The lack of aparigraha is even more than just hoarding. It implies that when something came in, we did not process it completely or fully. We did not digest it fully. We just stored it away somewhere for later. How many times do we take in food, media, sensory experiences out of some greed or desire, not even taking the time to process it before we are on to the next thing? This is how modern society functions, getting drunk on experience which leaves it only hungry for more. We are obese not only with food but with sensory overload, with sex, with media, with thrill seeking.
The symptoms of lack of aparigraha are lethargy, anxiety, depression, and more. Aparigraha involves not only hoarding but the desire to fill something in ourselves that cannot be sated. The inability to fulfill this constant desire leads to suffering. And because the wheel of desire moves us so rapidly in this attempt at fulfillment we only store more and more and don’t know how to let go of what we have taken in.
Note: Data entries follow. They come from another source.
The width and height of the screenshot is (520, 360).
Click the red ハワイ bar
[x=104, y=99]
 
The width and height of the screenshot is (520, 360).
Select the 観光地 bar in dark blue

What are we seeking? What hunger are we trying to fill? To understand our desire and why we have it is a very important topic and one we will come to later on. Even beginning to take a look at these questions however will cause us to start to have some understanding though at how we violate ourself through the lack of aparigraha.
Taken together, brahmacarya and aparigraha deal with the boundary of the nadis. They deal with the interface between ourself and the external world. Brahmacarya checks what goes out. Aparigraha checks what comes in. If we have a proper balance with these two yamas we will have more balance in our energetic life. If too much goes out we are depleted. If too much stays in, we become full and energetically unstable. Like any system in life, there needs to be balance. These two yamas help us to find that balance and need to work hand in hand. The yama of satya helps us to discern what is required here. Satya also helps us to slow down if needed, properly digest what comes in, to not take in more than we need. To not expend more than we should. Balance is ultimately what is required to keep these inititial yamas in check.